- WHAT YOU NEED TO DO -
Within the data below, determine how many lines contain "computer" and supply only that figure.

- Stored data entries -
+ + + +

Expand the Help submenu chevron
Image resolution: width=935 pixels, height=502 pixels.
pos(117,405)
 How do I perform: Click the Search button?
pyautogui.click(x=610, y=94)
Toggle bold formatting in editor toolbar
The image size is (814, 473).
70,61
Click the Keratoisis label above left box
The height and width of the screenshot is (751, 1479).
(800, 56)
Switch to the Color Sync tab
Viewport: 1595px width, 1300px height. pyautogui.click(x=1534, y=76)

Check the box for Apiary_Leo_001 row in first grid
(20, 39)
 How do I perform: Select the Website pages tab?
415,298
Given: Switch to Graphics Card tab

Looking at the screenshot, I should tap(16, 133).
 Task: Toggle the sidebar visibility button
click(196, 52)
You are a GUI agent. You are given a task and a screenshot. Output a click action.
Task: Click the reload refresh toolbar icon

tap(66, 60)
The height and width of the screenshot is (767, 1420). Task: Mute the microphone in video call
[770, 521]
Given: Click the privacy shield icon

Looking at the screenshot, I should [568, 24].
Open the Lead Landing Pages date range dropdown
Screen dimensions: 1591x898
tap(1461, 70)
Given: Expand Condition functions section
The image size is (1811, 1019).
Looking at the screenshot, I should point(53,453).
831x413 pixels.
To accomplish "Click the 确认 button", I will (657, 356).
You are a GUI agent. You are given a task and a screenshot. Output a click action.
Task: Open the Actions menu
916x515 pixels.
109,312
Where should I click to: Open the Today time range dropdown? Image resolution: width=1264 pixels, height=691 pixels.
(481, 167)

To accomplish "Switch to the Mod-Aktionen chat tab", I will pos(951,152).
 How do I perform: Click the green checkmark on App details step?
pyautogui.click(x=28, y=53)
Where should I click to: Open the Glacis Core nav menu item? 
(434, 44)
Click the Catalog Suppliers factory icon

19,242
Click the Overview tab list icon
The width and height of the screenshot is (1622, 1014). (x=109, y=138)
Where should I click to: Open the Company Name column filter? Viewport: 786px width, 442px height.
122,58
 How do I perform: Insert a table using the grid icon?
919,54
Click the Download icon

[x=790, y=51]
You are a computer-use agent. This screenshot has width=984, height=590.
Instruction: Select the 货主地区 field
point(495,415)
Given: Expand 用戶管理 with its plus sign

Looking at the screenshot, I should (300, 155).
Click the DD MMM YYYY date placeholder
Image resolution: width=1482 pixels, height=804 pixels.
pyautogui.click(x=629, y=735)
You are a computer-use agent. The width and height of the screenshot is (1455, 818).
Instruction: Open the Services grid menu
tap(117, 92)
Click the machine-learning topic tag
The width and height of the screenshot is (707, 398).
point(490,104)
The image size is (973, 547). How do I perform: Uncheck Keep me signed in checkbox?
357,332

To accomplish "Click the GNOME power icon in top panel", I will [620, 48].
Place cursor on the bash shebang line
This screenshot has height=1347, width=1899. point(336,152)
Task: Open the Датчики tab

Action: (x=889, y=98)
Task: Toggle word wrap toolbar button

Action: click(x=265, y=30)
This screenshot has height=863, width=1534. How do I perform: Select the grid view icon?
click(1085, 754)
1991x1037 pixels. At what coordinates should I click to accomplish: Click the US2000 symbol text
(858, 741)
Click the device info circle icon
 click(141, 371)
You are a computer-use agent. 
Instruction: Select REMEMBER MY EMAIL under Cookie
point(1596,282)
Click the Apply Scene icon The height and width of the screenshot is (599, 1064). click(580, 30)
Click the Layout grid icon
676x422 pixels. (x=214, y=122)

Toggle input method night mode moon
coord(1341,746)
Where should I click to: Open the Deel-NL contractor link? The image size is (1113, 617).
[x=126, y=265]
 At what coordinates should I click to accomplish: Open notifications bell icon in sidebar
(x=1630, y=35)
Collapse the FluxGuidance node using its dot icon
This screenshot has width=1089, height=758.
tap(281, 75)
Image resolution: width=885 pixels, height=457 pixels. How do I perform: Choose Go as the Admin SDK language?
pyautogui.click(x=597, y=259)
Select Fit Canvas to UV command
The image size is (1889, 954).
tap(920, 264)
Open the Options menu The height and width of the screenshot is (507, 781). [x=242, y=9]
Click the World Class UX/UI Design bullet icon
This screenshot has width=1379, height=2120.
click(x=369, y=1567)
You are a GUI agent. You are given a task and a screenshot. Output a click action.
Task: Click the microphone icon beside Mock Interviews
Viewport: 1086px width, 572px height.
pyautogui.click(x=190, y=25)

+ + + +

- RESULT OF THIS TASK -
3